Why developers are ditching GitHub for Codeberg and self-hosting alternatives

Perceived Problems with GitHub

  • Reports of wrongful account bans affecting orgs (e.g., CI disabled when a banned contributor opened a PR), with opaque appeals.
  • Complaints about reliability and performance: low effective uptime, frequent rate limiting even for light use, and “bloat” in UI/UX and features.
  • Frustration with policy changes (e.g., removal of the “who starred this repo” view).
  • Discomfort with GitHub’s and Microsoft’s ties to US government/military and broader big-tech ethics.
  • Concerns that GitHub is “LLM‑obsessed,” pushing AI features and predatory pricing around AI products.

Motivations for Leaving

  • Ideological: objection to Microsoft, AI training on code, US government contracts, and corporate control over open source infrastructure.
  • Practical: better performance, more control over CI runners, fewer outages, avoiding surprise policy changes or bans.
  • Security/privacy: distrust of private repo handling; desire to keep code behind VPNs/tailscale and away from scrapers.

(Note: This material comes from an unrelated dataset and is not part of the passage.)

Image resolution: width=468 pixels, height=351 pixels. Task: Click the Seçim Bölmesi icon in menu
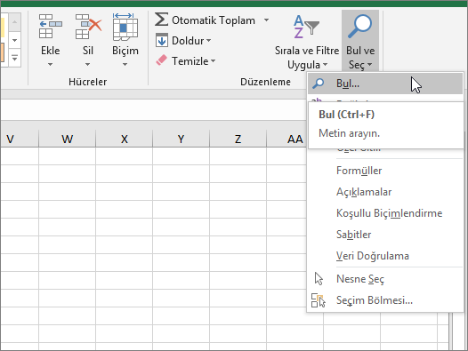click(319, 300)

Alternatives and Self‑Hosting Experiences

  • Strong positive experiences reported with self‑hosted Forgejo and Gitea: fast, lightweight, GitHub‑like UI, integrated runners/registries, “fire‑and‑forget” maintenance.
  • Self‑hosted GitLab seen as heavier but “industry standard” and stable; Omnibus/Docker install described as straightforward.
  • Some host personal/private projects locally or on small VPS with bare Git; mirror to GitHub purely as backup or for discoverability.
  • Other hosted options discussed: Codeberg (Forgejo‑based, non‑profit, FOSS‑only), Sourcehut (simple, email‑centric), Heptapod and hg.sr.ht for Mercurial.

Debate over Codeberg’s Policies and Anti‑Scraping

  • Codeberg praised as a community‑run alternative, but:
    • Anti‑scraping measures (Anubis, adversarial text like iocaine) sometimes show garbage or “verify human” pages; some users left after real visitors were blocked.
    • A proposed policy to ban projects “mostly written by generative AI” is highly contentious:
      • Supporters see it as defending quality and ethics.
      • Opponents see it as arbitrary, ill‑defined, and hostile to users’ choice of tools.

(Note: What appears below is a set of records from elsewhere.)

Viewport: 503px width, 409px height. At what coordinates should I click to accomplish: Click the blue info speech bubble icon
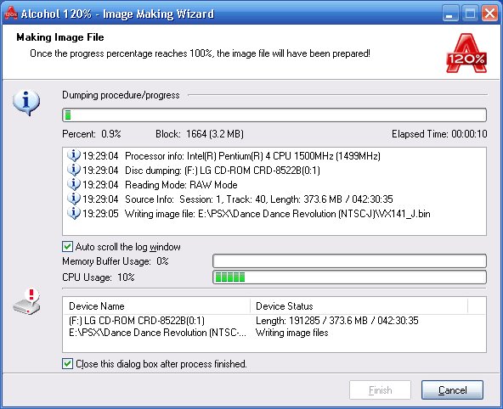coord(26,103)
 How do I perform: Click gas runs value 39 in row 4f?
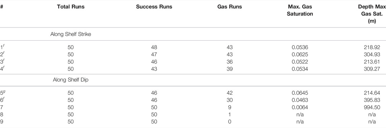click(230, 69)
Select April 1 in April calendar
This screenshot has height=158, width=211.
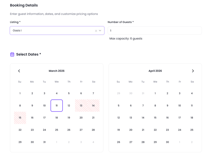click(x=155, y=93)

Article Skepticism and Trend Questioning

  • Several commenters criticize the headline “developers are ditching GitHub” as clickbait without data.
  • Some acknowledge a visible trend in sentiment and alternative‑forge growth, but note GitHub still dominates.
  • Others call the piece low‑effort and possibly AI‑generated.

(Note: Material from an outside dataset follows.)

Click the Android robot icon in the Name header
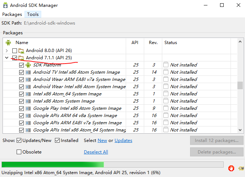This screenshot has height=177, width=245. click(8, 43)
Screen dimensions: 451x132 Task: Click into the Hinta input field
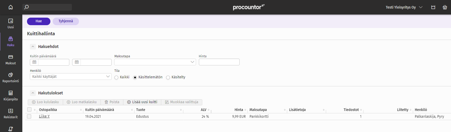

AI, Licensing, and Privacy Concerns

  • Many object to code used to train LLMs, especially when combined with layoffs justified by AI.
  • Some argue moving to public alternatives doesn’t stop scraping; only private/self‑hosted setups help.
  • Others consider trying to block all training a losing battle and focus on building better software instead.

Social/Discovery and Network Effects

  • GitHub’s social graph, stars, and trending used to be valuable, but some feel trending is now flooded with repetitive AI projects.
  • Small developers feel pressured to stay on GitHub for visibility and drive‑by contributions, even if they dislike it.
  • A common compromise: self‑host or use alternatives as primary, mirror to GitHub for reach.

Other Technical Themes

  • Interest in Git federation and decentralized forges (Forgejo federation efforts, Tangled, Radicle).
  • Desire for alternative VCS (Mercurial nostalgia, jj, pijul) and better large‑file support (e.g., oxen vs Git LFS).
  • Mixed views on GitHub‑like UI cloning: some want 1:1 familiarity; others say learning a new interface is trivial.